Von der Suche nach dem Absoluten und dem Scheitern an einer finalen Umsetzung

Wesensmerkmale der Menschenrechte
Menschenrechte sind subjektive Rechte, die jedem Menschen allein aufgrund seines Menschseins zustehen. Anders ausgedrückt: Menschenrechte sind nicht nur „richtig", sondern absolut richtig, und ihre Missachtung ist absolut falsch. Sie gelten überall und immer, basierend auf dem Grundsatz der Universalität in Verbindung mit der grundsätzlichen Unteilbarkeit. Dies trifft auf alle Menschenrechte zu und gilt zudem egalitär.
Das Egalitätsprinzip zeigt dabei zwei Auswirkungen:
- Ausfluss des Egalitätsprinzips ist zunächst ein Differenzierungsverbot: Das Differenzierungsverbot verbietet rechtliche Differenzierungen nach Kriterien wie Geschlecht, Abstammung, Rasse, Sprache, Herkunft, religiöser oder politischer Anschauungen oder wegen einer Behinderung.
- Ausfluss des Egalitätsprinzips ist darüber hinaus aber auch ein Anspruch auf Gleichstellung: Dieser Anspruch auf Gleichstellung geht über ein Differenzierungsverbot hinaus, er gebietet die Schaffung von Chancengleichheit.
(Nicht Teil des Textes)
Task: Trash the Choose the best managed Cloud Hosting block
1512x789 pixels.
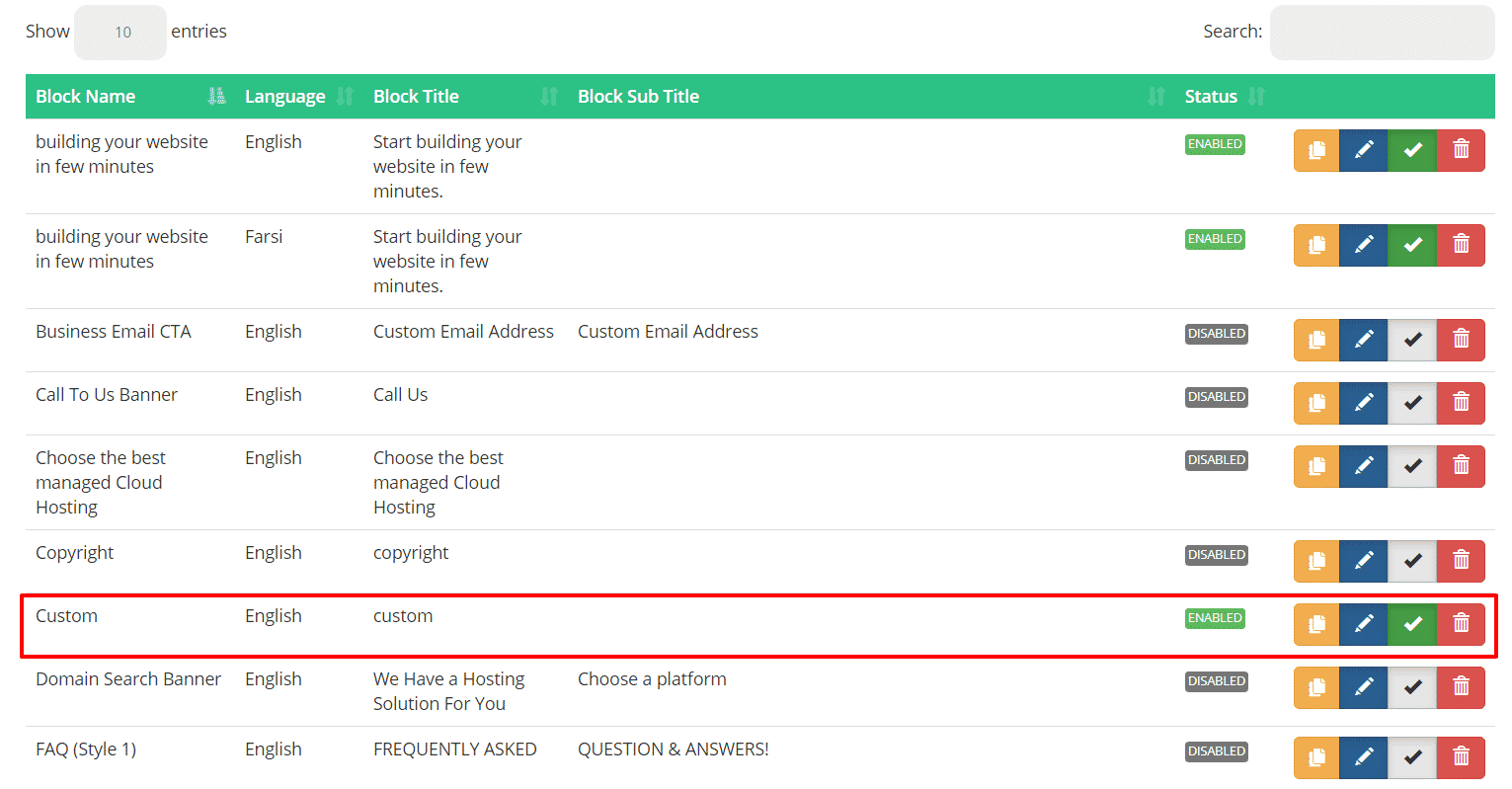Action: (x=1461, y=466)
Neben das seit der Zeit der Aufklärung anerkannte Abwehrrecht, den status negativus, tritt damit ein status positivus, nämlich der Anspruch auf erforderliche soziale Leistungen.
Sie gelten für jeden Menschen gleich und sie werden für jeden Menschen in gleicher Art und Weise garantiert.
Was ist der Inhalt dieser Menschenwürdegarantie?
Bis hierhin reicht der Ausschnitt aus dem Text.